* BEGIN SOURCE MATERIAL *

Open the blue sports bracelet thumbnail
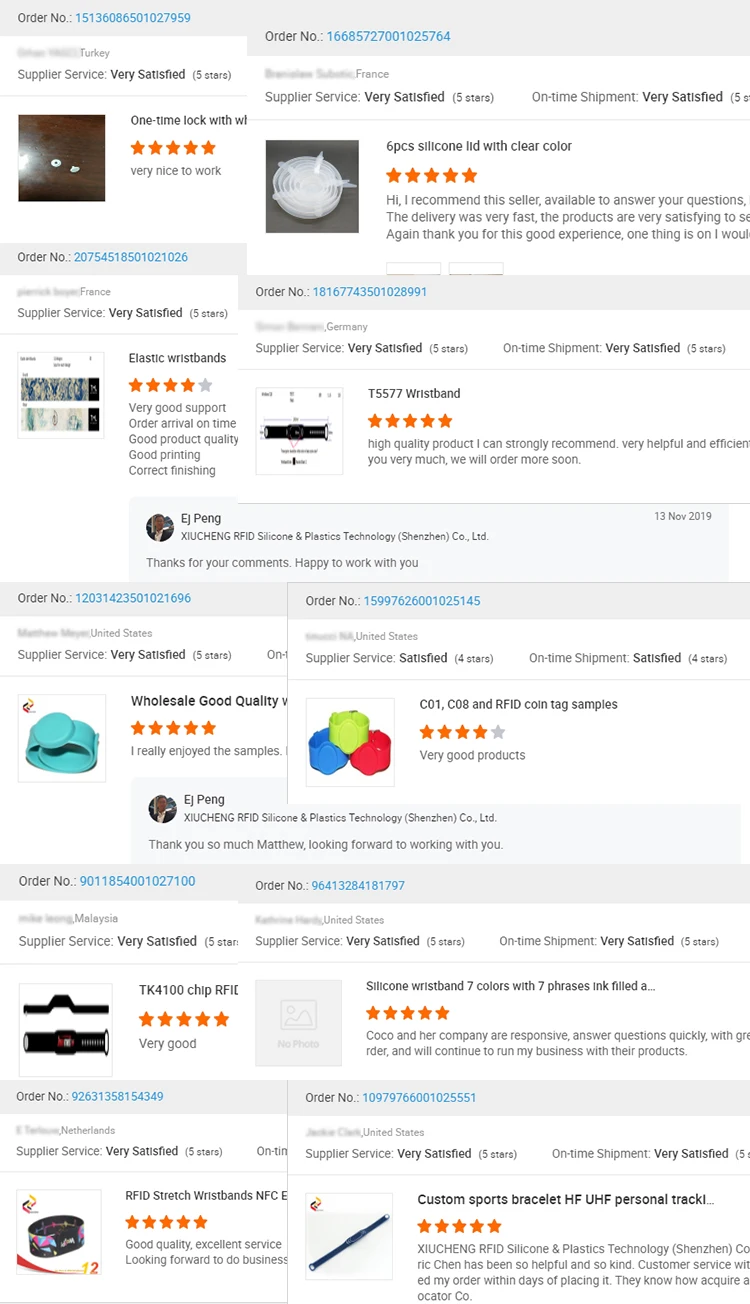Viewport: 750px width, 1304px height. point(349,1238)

* END SOURCE MATERIAL *
* BEGIN SOURCE MATERIAL *

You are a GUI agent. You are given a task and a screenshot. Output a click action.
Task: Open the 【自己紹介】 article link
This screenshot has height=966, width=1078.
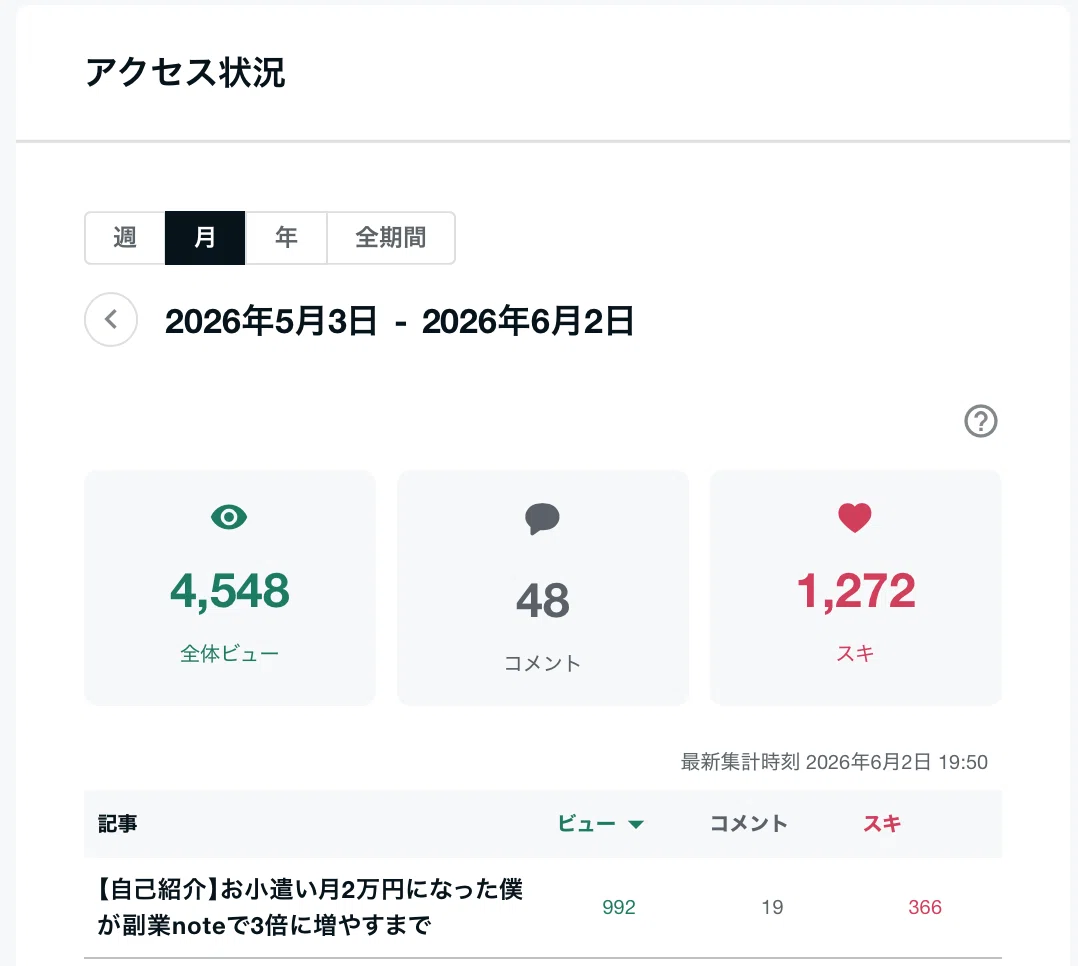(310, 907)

* END SOURCE MATERIAL *
* BEGIN SOURCE MATERIAL *

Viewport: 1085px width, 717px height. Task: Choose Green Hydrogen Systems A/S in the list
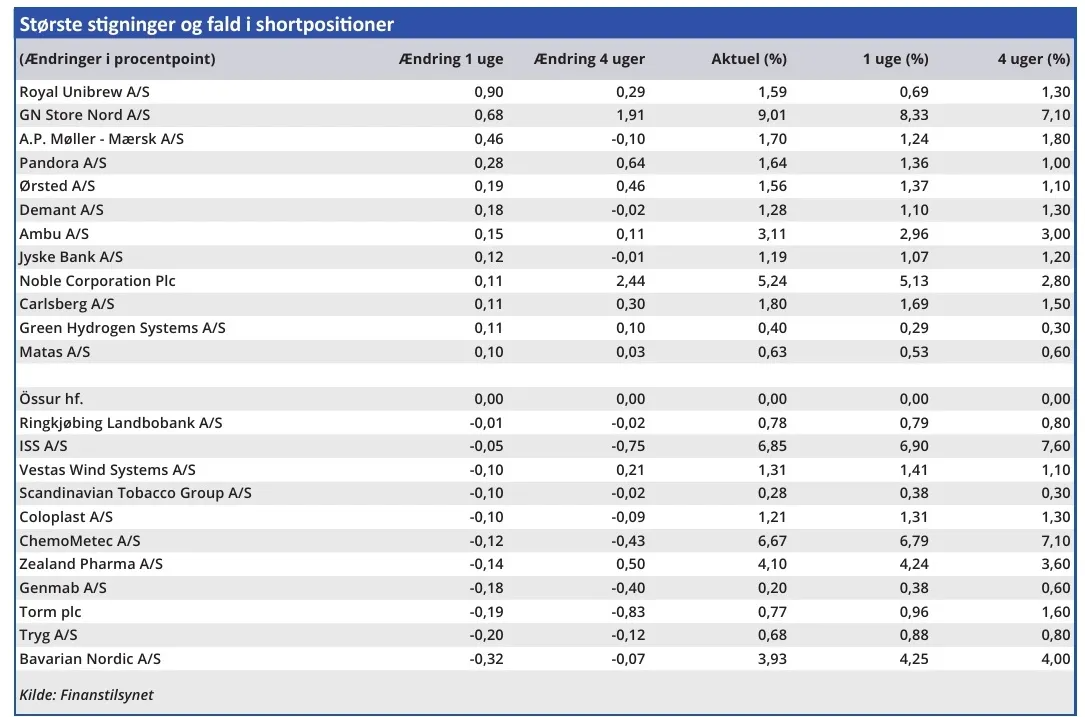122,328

* END SOURCE MATERIAL *

§ **BRIEF**
Count the lines in the rows above that contain the word "Open". Reply with the number alone.

§ **RESULT OF THIS TASK**
2